## Supplied records

+ + + +

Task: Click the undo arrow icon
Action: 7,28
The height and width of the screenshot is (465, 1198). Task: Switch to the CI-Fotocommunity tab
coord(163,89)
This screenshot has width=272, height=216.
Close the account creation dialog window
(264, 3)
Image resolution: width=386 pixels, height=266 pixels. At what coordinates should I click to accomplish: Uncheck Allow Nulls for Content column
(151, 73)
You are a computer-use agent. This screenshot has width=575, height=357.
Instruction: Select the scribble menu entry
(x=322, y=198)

+ + + +

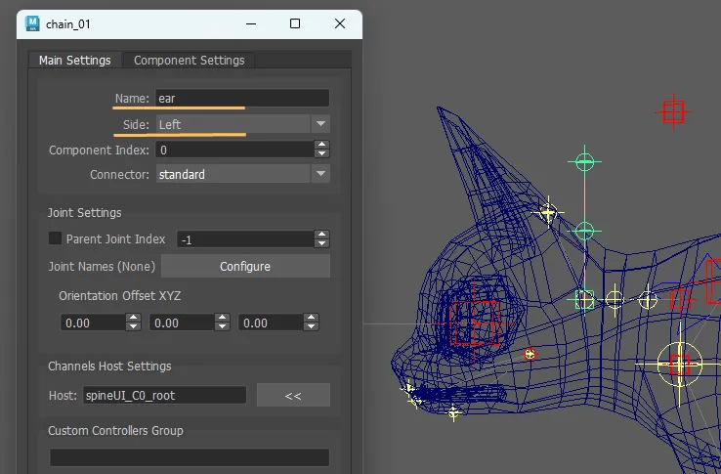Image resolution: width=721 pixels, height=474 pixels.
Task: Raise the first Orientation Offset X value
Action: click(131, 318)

+ + + +

## Assignment
Find and copy each line of the material that holds the word "This".

## Worked solution
This screenshot has width=272, height=216.
You are a computer-use agent. This screenshot has width=575, height=357.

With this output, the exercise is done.